À la fin du mois de novembre 2016, cette stratégie a concerné 39 133 allocataires du RSA, auxquels il convient d'ajouter de nombreux bénéficiaires (tous ceux qui sont dans le dispositif, payés ou pas), mais aussi les personnes éloignées de l'emploi, comme les chômeurs de longue durée, les jeunes de moins de 26 ans en grande difficulté et les travailleurs reconnus handicapés. Dans son budget 2017, la collectivité consacre 259,7 millions d'euros à l'insertion et à l'emploi, dont une part importante au paiement du RSA. En outre, elle commande, via le marché réservé, près de 1,7 million d'euros aux structures d'insertion par l'activité économique, acteurs indispensables de l'insertion. Les appels à projets réguliers du PMI'e sont, quant à eux, en partie financés par le Fonds social européen. À ce volet, il convient d'ajouter « la solidarité avec les plus fragiles » formalisé par un Projet métropolitain des solidarités (PMS) voté le 6 novembre dernier. Au total, la solidarité représente 25 % du budget métropolitain (750 millions d'euros investis en 2017).

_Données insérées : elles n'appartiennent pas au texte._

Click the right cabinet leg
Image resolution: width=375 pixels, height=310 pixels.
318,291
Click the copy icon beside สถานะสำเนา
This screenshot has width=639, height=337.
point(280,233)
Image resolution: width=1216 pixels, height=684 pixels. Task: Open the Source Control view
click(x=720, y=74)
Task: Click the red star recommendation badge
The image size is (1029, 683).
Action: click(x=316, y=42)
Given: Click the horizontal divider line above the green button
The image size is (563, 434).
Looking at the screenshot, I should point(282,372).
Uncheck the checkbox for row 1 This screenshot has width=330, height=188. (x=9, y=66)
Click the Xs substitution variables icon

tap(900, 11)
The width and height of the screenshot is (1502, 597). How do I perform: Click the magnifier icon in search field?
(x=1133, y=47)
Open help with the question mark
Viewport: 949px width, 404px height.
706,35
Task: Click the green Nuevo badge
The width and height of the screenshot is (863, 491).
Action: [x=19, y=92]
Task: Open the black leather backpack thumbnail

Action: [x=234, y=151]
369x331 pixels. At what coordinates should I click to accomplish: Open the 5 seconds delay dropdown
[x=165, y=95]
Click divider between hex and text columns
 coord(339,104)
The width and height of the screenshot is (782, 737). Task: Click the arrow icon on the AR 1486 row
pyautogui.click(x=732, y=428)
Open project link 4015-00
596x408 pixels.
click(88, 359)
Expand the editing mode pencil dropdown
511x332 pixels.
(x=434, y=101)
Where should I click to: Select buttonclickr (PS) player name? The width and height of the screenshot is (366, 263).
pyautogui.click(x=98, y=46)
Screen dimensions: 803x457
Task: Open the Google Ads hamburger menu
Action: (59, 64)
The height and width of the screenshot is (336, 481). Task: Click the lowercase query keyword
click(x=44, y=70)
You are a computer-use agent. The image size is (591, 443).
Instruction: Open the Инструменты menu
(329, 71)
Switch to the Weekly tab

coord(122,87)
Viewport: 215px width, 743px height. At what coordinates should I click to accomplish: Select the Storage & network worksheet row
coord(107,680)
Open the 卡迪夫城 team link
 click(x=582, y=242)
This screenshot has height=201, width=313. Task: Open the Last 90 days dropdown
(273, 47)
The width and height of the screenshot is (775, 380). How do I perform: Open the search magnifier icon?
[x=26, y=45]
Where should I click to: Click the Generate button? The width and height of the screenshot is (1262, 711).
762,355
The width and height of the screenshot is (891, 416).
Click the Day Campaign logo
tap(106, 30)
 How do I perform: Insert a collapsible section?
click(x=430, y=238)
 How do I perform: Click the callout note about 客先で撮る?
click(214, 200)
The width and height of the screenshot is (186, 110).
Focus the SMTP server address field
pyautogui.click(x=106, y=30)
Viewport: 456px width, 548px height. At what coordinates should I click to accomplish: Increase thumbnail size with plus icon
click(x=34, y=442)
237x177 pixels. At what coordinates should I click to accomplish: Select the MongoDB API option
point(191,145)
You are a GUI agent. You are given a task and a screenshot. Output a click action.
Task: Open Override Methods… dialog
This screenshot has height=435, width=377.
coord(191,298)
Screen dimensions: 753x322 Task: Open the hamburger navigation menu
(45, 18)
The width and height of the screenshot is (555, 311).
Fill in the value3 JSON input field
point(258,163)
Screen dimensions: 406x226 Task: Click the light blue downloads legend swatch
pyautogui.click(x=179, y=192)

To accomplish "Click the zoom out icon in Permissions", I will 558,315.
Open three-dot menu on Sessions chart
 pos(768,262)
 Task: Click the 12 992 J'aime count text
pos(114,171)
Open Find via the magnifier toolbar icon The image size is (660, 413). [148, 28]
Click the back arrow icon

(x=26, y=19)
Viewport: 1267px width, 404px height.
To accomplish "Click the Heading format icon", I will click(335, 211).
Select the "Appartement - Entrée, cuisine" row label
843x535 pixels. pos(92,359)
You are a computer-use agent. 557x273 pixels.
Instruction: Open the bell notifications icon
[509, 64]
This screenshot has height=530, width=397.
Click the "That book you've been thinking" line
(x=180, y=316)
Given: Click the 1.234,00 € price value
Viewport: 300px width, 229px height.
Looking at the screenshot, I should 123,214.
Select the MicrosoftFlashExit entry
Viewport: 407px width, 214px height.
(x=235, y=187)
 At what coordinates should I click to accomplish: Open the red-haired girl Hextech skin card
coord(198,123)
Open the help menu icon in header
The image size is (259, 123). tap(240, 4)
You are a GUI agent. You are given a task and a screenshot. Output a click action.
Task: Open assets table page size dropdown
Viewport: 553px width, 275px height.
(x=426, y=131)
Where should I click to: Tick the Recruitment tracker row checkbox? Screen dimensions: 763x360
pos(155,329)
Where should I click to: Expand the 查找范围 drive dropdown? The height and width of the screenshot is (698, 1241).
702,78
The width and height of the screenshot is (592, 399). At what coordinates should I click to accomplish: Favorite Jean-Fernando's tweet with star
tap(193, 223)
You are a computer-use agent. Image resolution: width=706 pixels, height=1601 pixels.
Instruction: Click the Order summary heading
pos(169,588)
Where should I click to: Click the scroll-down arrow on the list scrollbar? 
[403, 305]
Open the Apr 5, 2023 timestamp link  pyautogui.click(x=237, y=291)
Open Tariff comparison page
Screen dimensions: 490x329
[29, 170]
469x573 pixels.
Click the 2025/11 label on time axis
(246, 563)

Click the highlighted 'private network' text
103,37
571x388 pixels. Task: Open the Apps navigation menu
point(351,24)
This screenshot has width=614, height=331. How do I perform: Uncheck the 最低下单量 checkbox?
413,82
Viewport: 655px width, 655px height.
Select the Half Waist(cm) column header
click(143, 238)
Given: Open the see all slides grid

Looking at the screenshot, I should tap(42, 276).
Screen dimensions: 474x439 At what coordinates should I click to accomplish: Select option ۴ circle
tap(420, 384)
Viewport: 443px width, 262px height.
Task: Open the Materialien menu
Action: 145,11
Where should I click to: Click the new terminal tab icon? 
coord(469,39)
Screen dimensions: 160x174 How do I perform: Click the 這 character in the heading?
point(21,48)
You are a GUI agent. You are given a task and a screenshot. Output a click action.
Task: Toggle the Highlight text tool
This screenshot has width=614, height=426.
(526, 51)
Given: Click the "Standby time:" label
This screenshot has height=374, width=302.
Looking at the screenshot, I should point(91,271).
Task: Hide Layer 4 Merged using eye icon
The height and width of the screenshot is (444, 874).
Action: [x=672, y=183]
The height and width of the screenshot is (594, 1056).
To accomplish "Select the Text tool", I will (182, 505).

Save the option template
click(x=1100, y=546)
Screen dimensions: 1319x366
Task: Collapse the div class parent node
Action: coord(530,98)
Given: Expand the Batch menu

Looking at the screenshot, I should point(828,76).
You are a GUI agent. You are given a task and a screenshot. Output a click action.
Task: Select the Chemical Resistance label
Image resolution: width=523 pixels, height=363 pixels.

  • 14 objectifs pour 3 ambitions

Voté le 10 décembre 2015 par le conseil de la Métropole, pour une période courant de 2016 à 2020, le Programme métropolitain d'insertion pour l'emploi (PMI'e) entend exploiter l'ensemble des opportunités d'accès à l'emploi que le territoire peut offrir. Il s'articule autour de trois ambitions : "développer l'offre d'insertion par les entreprises, mettre en activité tous les bénéficiaires du RSA et mettre en œuvre un projet commun pour un territoire exemplaire". Elles se déclinent sous la forme de 14 objectifs :soutien du secteur de l'insertion par l'activité économique, création de la "Charte des 1 000"entreprises pour l'insertion, développement de l'employabilité des personnes éloignées de l'emploi, mobilisation du levier de la commande publique, etc. Pour y répondre, la métropole de Lyon lance régulièrement des appels à projets, évalués en fonction des résultats réguliers des expérimentations menées et de leur capacité à être évolutives et non figées.